Brawlin' Bill Hardy, however, was another story entirely. Already he had a whore in his lap and a mug in his hand, and James could hear his boisterous bellow rising above the general raucous din of the tavern. He and his minions sat at a table near the bar, and James kept to the shadows near the back of the pub as he casually moved closer, waiting for Hardy to finish up his mug and demand another.

"Another round!" Hardy roared, slamming his mug onto the table with emphatic force. His now-free hand dove into the woman's skirts, and she squealed as he pinched her under her petticoats. "A round for all me men! Ain't every day ye get to celebrate a bounty such as this!"

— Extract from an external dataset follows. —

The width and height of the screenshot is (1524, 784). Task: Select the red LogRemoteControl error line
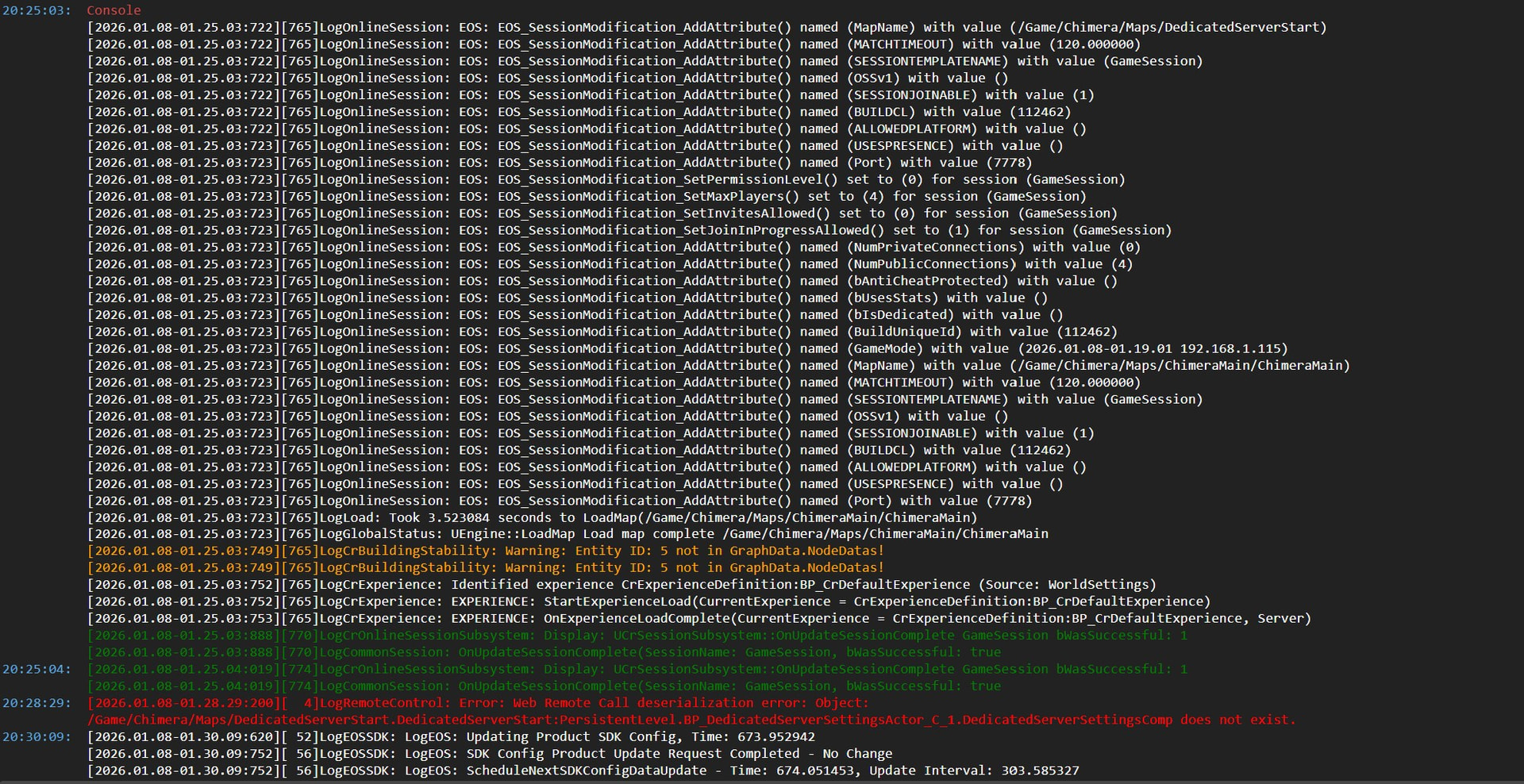click(478, 703)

Well, now – it sounded like Brawlin' Bill had amassed quite the haul of treasure on his latest misadventures, if he was inclined to be so generous as to buy a round for his men (even if it was, all things considered, a round of the Laughing Wench's rotgut). A shame he hadn't thought to settle his debts before celebrating his good fortune. Such a pity, James mused as he moved out of the shadows and towards Hardy's table.

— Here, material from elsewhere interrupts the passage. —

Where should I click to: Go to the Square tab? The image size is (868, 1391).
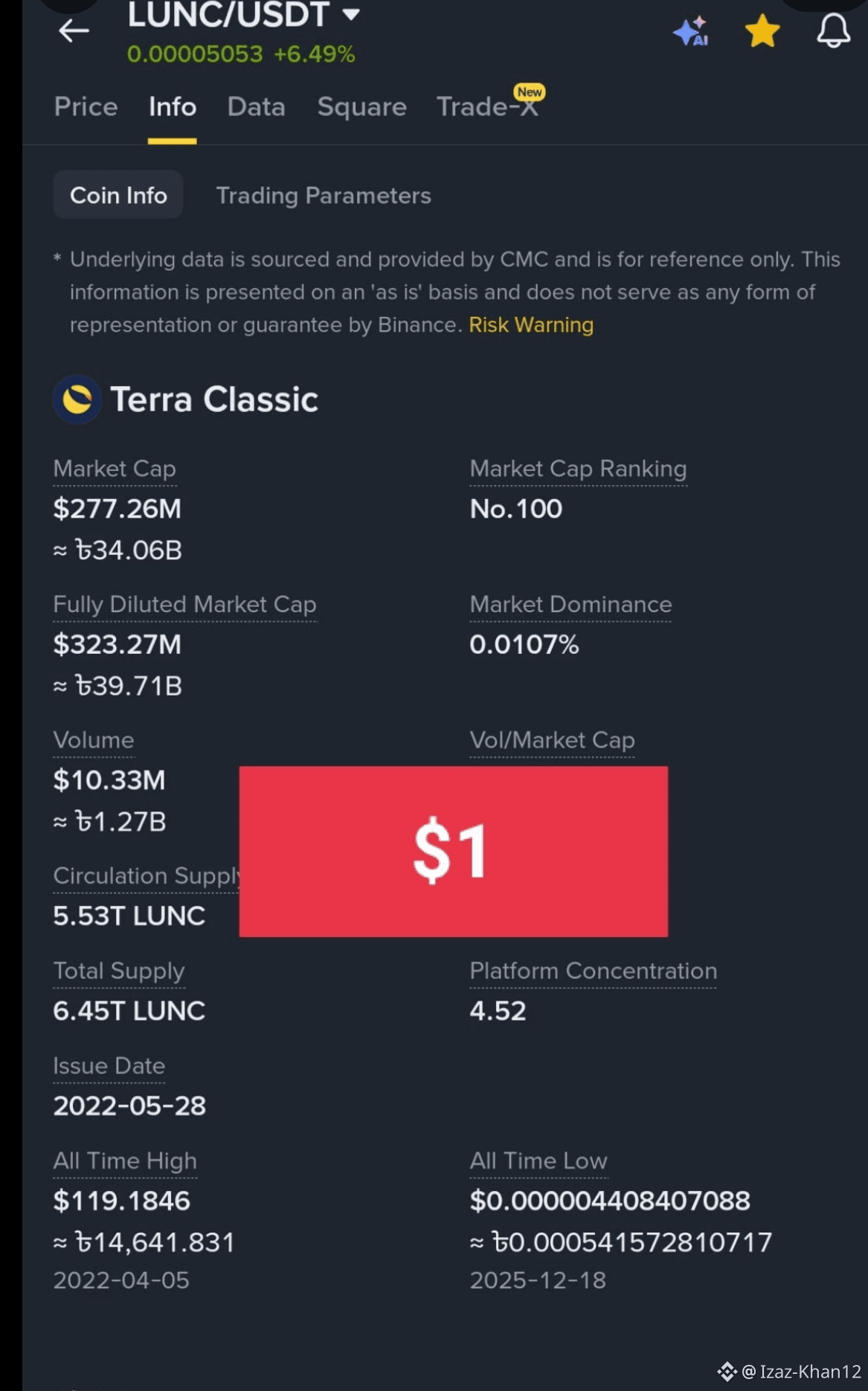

"How about a round for me, Hardy?" he said, sliding smoothly into a chair beside Brawlin' Bill, careful to keep all of Hardy's cronies within his sight.

Hardy spluttered out of mouthful of rum and turned to stare balefully at the interloper who'd insinuated himself into the middle of his merrymaking, his eyes narrowing in suspicion as recognition set in.

"Norrington," he growled, and James felt the tension in the air thicken as Hardy's thugs shifted nervously, hands discreetly but perceptibly moving towards their weapons. James was not concerned – he already had his hand resting comfortably against the hilt of his dagger, tucked away covertly in a pocket of his coat.

"Hardy," he replied. "Quite the festivities you have going on over here. What's the occasion?"

Brawlin' Bill had never been the brightest or most perceptive of men, but even he could tell when he was being baited. "Ain't none of yer goddamn business, ye Navy lapdog. Go buy yer own grog."

"It seems to me that you have more than enough to go around," James noted, gesturing at the table full of empty bottles and mugs. "Why, you must be positively flush with gold."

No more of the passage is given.